During your time studying in the UK, you will be set a variety of essays by your teachers, which will help them to ensure that you understand the material you have been studying. You will also show that you have the ability to formulate and convey a coherent argument that accurately answers a specific question.
Students studying a degree in England should expect to write essays on a variety of different topics, all of which will test your ability to construct arguments and write formally, using the appropriate academic conventions.

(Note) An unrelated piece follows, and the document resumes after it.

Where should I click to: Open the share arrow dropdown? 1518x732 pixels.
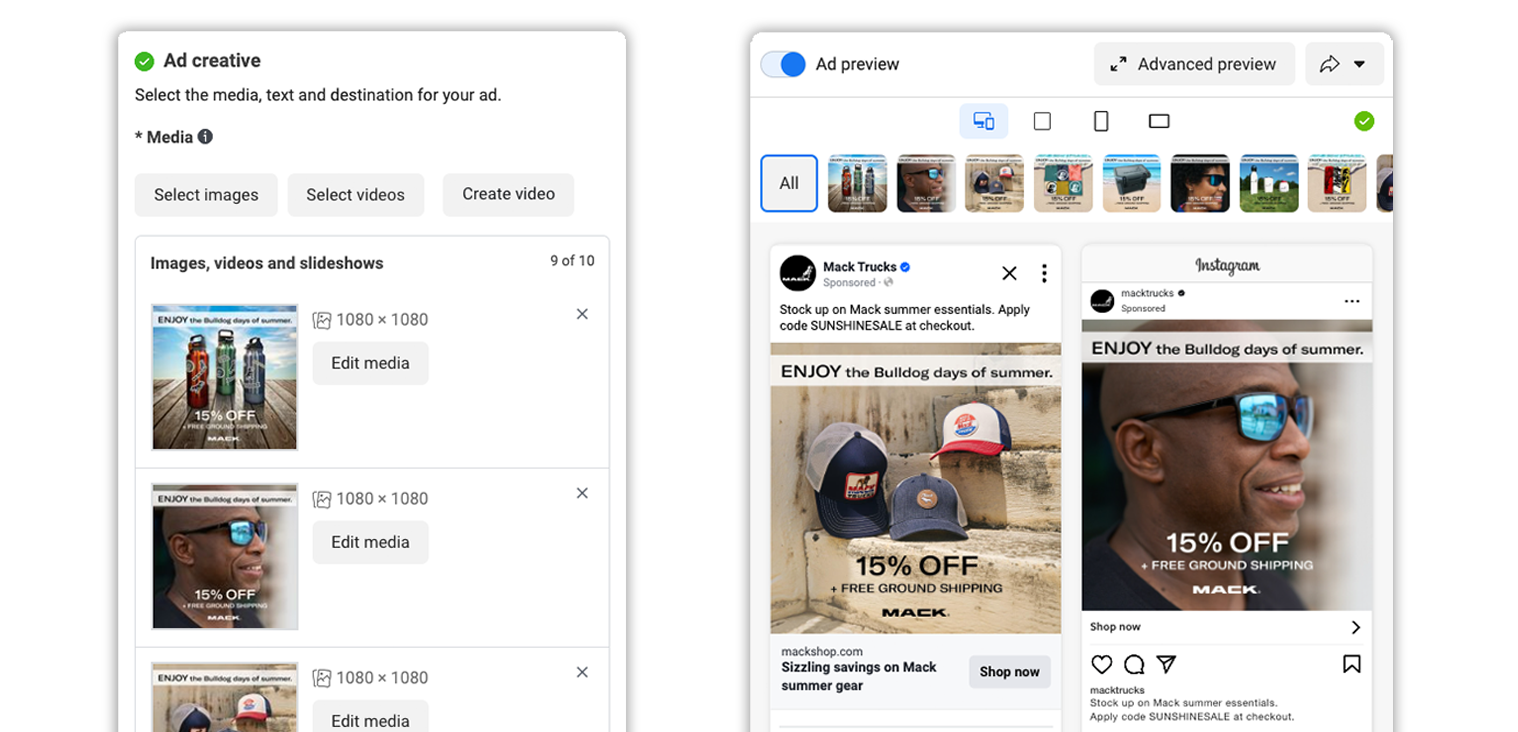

Here are the simple steps to planing, organising, writing, revising and editing an essay.
Research and Planning
Ensure that you spend time researching and establishing a plan for your essay before you start writing. This process will help you to collate your ideas and form a strong argument that answers the question and demonstrates the knowledge you have gained throughout your studies. It is likely that you will find it helpful to conduct your reading and research in the language in which you will be writing your essay because it will help you to establish the right style and tone for your own work. If, however, you are unable to locate an important resource in your second language and reverting to your native language will help you to secure the information you need, you should take these steps, as they will strengthen your argument and improve the end result.
TIPS: Gather ideas by keeping a working journal
Structure and Organisation
Two of the most important things to remember are that you should only make one argument per paragraph and you should include references to key pieces of research that support and reinforce your ideas. You might find it helpful to write every argument you want to make on a separate card and then arrange them in front of you to find the structure that presents your ideas in the most logical and coherent way.
TIPS: An outline is a structured method of exploring your thoughts on a subject.
When writing your essay, it is important to demonstrate your ability to use the appropriate vocabulary to accurately communicate your ideas, hence you must demonstrate that you understand the key areas of your subject. Use formal and academic language, and use accurate sentence structures throughout your work. You may find it useful to try thinking like a native speaker, which should help you to engage more deeply with your subject and ensure that your arguments are fully developed and well informed. Then write a list of questions about the argument and answer them. Write as many questions as you can (what kind of . . . , under what circumstances . . . , whose . . . , what cause . . . , what effect . . . , and so on).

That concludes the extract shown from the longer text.